*Data supplied:*
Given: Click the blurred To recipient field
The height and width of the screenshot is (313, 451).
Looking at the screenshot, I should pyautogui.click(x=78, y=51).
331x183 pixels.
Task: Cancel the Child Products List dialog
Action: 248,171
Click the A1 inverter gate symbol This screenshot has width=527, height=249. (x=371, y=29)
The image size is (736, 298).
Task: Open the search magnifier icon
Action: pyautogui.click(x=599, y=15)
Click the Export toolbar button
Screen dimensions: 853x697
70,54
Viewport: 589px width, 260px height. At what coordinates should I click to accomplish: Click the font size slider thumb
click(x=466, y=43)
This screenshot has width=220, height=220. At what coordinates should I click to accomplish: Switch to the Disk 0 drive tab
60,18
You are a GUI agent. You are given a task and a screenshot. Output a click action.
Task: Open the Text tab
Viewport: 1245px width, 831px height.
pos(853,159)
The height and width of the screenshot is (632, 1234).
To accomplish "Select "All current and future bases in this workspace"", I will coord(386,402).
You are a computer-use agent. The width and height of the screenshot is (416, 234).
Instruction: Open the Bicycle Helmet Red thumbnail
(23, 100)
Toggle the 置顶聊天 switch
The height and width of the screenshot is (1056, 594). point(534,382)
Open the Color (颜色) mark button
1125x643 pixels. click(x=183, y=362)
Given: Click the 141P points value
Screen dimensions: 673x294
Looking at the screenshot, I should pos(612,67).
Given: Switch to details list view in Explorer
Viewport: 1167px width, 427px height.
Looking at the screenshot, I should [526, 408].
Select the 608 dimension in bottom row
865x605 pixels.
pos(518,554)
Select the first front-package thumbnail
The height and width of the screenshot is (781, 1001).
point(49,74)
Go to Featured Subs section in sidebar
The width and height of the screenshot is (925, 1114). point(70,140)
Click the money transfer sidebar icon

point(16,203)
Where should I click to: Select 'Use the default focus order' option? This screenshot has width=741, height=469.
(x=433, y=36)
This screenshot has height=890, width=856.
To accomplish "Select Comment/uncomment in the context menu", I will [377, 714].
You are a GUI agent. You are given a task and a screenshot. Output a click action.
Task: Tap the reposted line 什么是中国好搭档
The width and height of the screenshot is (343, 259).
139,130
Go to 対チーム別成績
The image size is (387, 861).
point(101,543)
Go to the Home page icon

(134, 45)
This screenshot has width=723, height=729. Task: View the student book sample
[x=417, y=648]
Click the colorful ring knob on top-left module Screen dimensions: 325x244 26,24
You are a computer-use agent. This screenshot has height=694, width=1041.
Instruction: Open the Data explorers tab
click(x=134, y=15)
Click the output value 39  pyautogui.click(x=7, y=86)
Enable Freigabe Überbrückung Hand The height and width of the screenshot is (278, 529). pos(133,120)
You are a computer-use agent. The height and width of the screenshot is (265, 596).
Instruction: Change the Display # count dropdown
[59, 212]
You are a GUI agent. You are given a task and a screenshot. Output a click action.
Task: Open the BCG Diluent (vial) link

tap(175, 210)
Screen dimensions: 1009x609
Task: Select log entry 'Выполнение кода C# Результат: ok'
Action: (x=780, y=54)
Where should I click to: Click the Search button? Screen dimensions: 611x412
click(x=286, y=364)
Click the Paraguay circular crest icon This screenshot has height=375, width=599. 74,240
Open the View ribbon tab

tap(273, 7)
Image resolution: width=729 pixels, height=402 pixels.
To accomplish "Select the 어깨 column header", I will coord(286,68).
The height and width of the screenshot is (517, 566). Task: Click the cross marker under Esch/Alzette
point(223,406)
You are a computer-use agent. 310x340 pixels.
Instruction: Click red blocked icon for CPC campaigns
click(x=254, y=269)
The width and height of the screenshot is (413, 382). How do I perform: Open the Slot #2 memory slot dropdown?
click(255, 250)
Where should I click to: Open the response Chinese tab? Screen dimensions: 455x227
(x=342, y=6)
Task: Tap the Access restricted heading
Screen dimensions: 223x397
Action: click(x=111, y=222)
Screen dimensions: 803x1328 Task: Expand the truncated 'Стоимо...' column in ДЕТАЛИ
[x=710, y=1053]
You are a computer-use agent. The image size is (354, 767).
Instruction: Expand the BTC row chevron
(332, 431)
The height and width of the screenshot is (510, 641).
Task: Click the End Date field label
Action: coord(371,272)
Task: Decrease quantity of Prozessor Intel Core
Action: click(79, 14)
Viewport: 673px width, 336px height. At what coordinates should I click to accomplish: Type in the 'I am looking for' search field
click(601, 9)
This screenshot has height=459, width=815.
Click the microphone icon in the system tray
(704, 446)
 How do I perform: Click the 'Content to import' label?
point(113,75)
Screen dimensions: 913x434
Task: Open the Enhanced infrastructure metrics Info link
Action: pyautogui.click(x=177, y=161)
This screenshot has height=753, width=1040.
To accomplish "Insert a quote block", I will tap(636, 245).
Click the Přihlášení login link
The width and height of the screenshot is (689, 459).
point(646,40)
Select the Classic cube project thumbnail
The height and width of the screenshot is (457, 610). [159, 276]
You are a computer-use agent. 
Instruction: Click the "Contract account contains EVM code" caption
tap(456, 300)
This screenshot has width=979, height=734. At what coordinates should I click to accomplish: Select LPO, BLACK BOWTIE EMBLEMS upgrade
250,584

*Assignment:*
Could you reproduce all of the entries above exactly?

*Worked solution:*
Given: Click the blurred To recipient field
The height and width of the screenshot is (313, 451).
Looking at the screenshot, I should pyautogui.click(x=78, y=51).
331x183 pixels.
Task: Cancel the Child Products List dialog
Action: 248,171
Click the A1 inverter gate symbol This screenshot has width=527, height=249. (x=371, y=29)
The image size is (736, 298).
Task: Open the search magnifier icon
Action: pyautogui.click(x=599, y=15)
Click the Export toolbar button
Screen dimensions: 853x697
70,54
Viewport: 589px width, 260px height. At what coordinates should I click to accomplish: Click the font size slider thumb
click(x=466, y=43)
This screenshot has width=220, height=220. At what coordinates should I click to accomplish: Switch to the Disk 0 drive tab
60,18
You are a GUI agent. You are given a task and a screenshot. Output a click action.
Task: Open the Text tab
Viewport: 1245px width, 831px height.
pos(853,159)
The height and width of the screenshot is (632, 1234).
To accomplish "Select "All current and future bases in this workspace"", I will coord(386,402).
You are a computer-use agent. The width and height of the screenshot is (416, 234).
Instruction: Open the Bicycle Helmet Red thumbnail
(23, 100)
Toggle the 置顶聊天 switch
The height and width of the screenshot is (1056, 594). point(534,382)
Open the Color (颜色) mark button
1125x643 pixels. click(x=183, y=362)
Given: Click the 141P points value
Screen dimensions: 673x294
Looking at the screenshot, I should pos(612,67).
Given: Switch to details list view in Explorer
Viewport: 1167px width, 427px height.
Looking at the screenshot, I should [526, 408].
Select the 608 dimension in bottom row
865x605 pixels.
pos(518,554)
Select the first front-package thumbnail
The height and width of the screenshot is (781, 1001).
point(49,74)
Go to Featured Subs section in sidebar
The width and height of the screenshot is (925, 1114). point(70,140)
Click the money transfer sidebar icon

point(16,203)
Where should I click to: Select 'Use the default focus order' option? This screenshot has width=741, height=469.
(x=433, y=36)
This screenshot has height=890, width=856.
To accomplish "Select Comment/uncomment in the context menu", I will [377, 714].
You are a GUI agent. You are given a task and a screenshot. Output a click action.
Task: Tap the reposted line 什么是中国好搭档
The width and height of the screenshot is (343, 259).
139,130
Go to 対チーム別成績
The image size is (387, 861).
point(101,543)
Go to the Home page icon

(134, 45)
This screenshot has width=723, height=729. Task: View the student book sample
[x=417, y=648]
Click the colorful ring knob on top-left module Screen dimensions: 325x244 26,24
You are a computer-use agent. This screenshot has height=694, width=1041.
Instruction: Open the Data explorers tab
click(x=134, y=15)
Click the output value 39  pyautogui.click(x=7, y=86)
Enable Freigabe Überbrückung Hand The height and width of the screenshot is (278, 529). pos(133,120)
You are a computer-use agent. The height and width of the screenshot is (265, 596).
Instruction: Change the Display # count dropdown
[59, 212]
You are a GUI agent. You are given a task and a screenshot. Output a click action.
Task: Open the BCG Diluent (vial) link

tap(175, 210)
Screen dimensions: 1009x609
Task: Select log entry 'Выполнение кода C# Результат: ok'
Action: (x=780, y=54)
Where should I click to: Click the Search button? Screen dimensions: 611x412
click(x=286, y=364)
Click the Paraguay circular crest icon This screenshot has height=375, width=599. 74,240
Open the View ribbon tab

tap(273, 7)
Image resolution: width=729 pixels, height=402 pixels.
To accomplish "Select the 어깨 column header", I will coord(286,68).
The height and width of the screenshot is (517, 566). Task: Click the cross marker under Esch/Alzette
point(223,406)
You are a computer-use agent. 310x340 pixels.
Instruction: Click red blocked icon for CPC campaigns
click(x=254, y=269)
The width and height of the screenshot is (413, 382). How do I perform: Open the Slot #2 memory slot dropdown?
click(255, 250)
Where should I click to: Open the response Chinese tab? Screen dimensions: 455x227
(x=342, y=6)
Task: Tap the Access restricted heading
Screen dimensions: 223x397
Action: click(x=111, y=222)
Screen dimensions: 803x1328 Task: Expand the truncated 'Стоимо...' column in ДЕТАЛИ
[x=710, y=1053]
You are a computer-use agent. The image size is (354, 767).
Instruction: Expand the BTC row chevron
(332, 431)
The height and width of the screenshot is (510, 641).
Task: Click the End Date field label
Action: coord(371,272)
Task: Decrease quantity of Prozessor Intel Core
Action: click(79, 14)
Viewport: 673px width, 336px height. At what coordinates should I click to accomplish: Type in the 'I am looking for' search field
click(601, 9)
This screenshot has height=459, width=815.
Click the microphone icon in the system tray
(704, 446)
 How do I perform: Click the 'Content to import' label?
point(113,75)
Screen dimensions: 913x434
Task: Open the Enhanced infrastructure metrics Info link
Action: pyautogui.click(x=177, y=161)
This screenshot has height=753, width=1040.
To accomplish "Insert a quote block", I will tap(636, 245).
Click the Přihlášení login link
The width and height of the screenshot is (689, 459).
point(646,40)
Select the Classic cube project thumbnail
The height and width of the screenshot is (457, 610). [159, 276]
You are a computer-use agent. 
Instruction: Click the "Contract account contains EVM code" caption
tap(456, 300)
This screenshot has width=979, height=734. At what coordinates should I click to accomplish: Select LPO, BLACK BOWTIE EMBLEMS upgrade
250,584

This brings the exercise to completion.